(Pixel coordinate grounding data)
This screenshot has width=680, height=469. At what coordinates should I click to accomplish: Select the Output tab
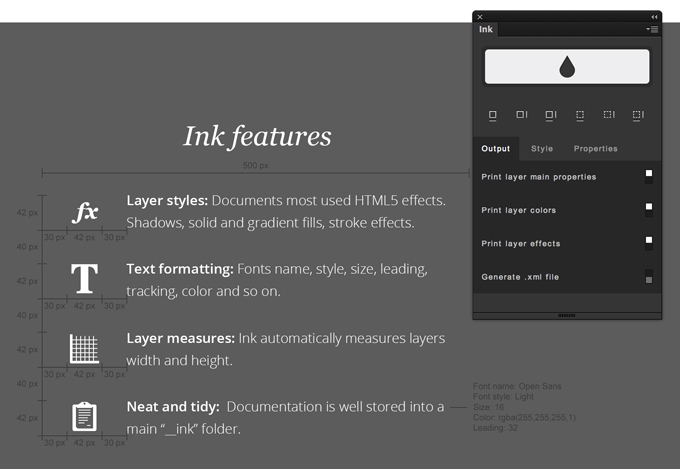(x=496, y=148)
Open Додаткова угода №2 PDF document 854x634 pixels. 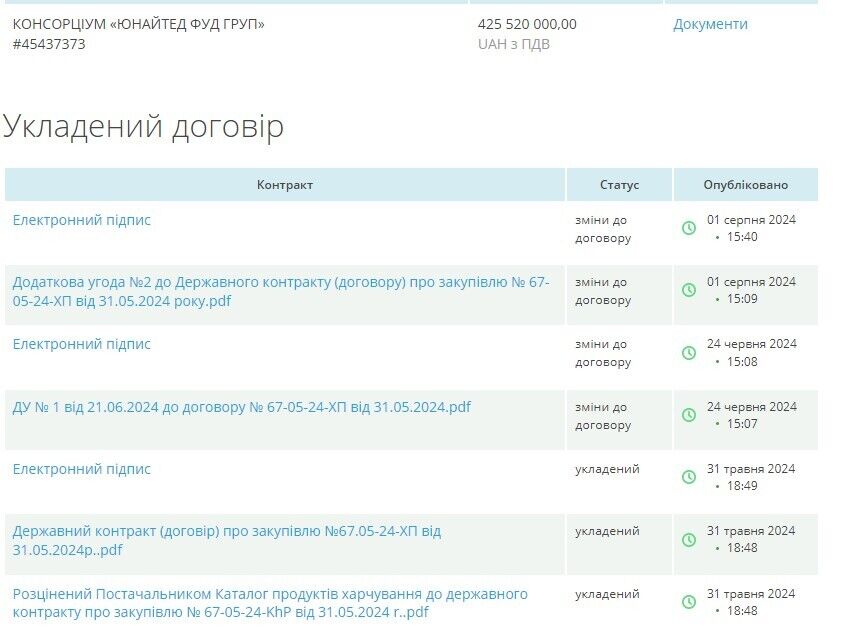tap(280, 291)
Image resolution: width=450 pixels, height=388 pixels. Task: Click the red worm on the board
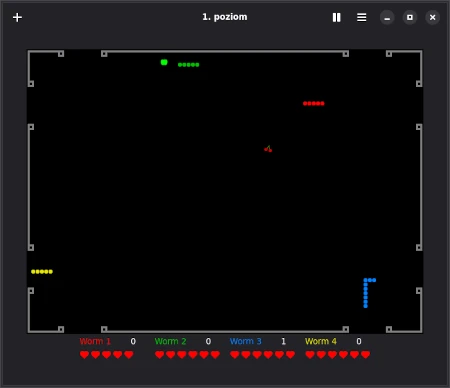click(314, 103)
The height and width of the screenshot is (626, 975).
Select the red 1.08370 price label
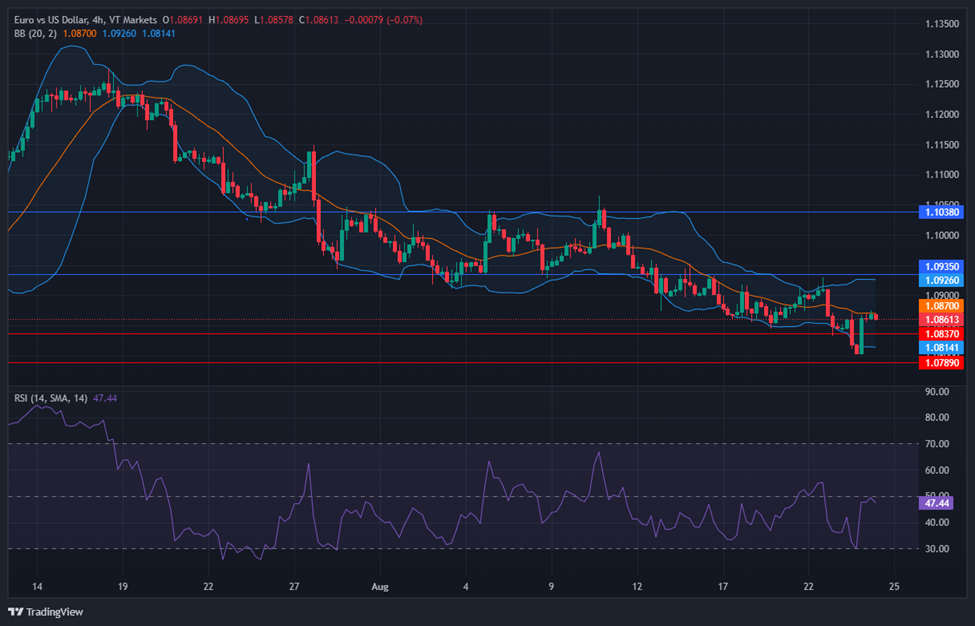coord(943,333)
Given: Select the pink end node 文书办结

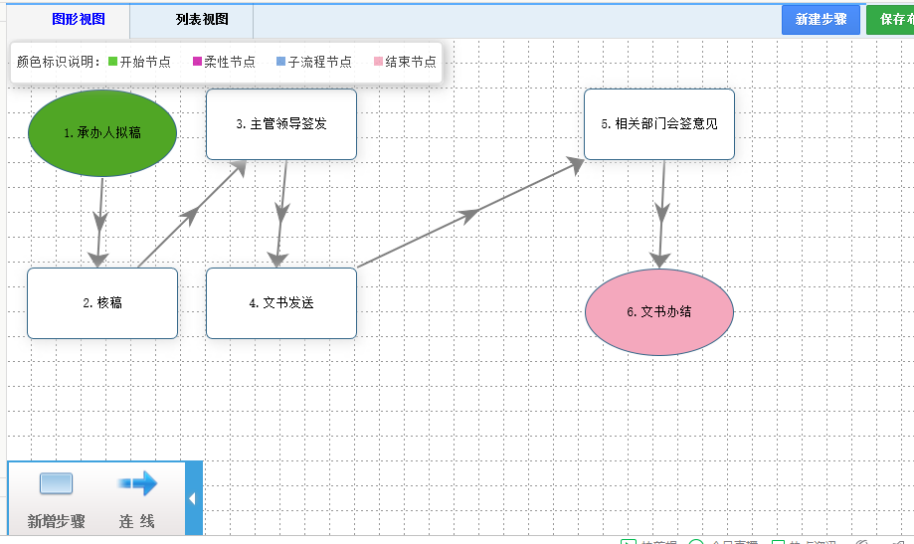Looking at the screenshot, I should [659, 312].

▶ [Description of the task]
Your answer must be the lines from the line containing "Image resolution: width=450" through the final line of the data, written out exactly, both ends included and pictures left out.

▶ [Completed task]
Image resolution: width=450 pixels, height=388 pixels. Task: Click the red worm on the board
click(314, 103)
The height and width of the screenshot is (626, 975).
Select the red 1.08370 price label
coord(943,333)
Given: Select the pink end node 文书办结

Looking at the screenshot, I should [659, 312].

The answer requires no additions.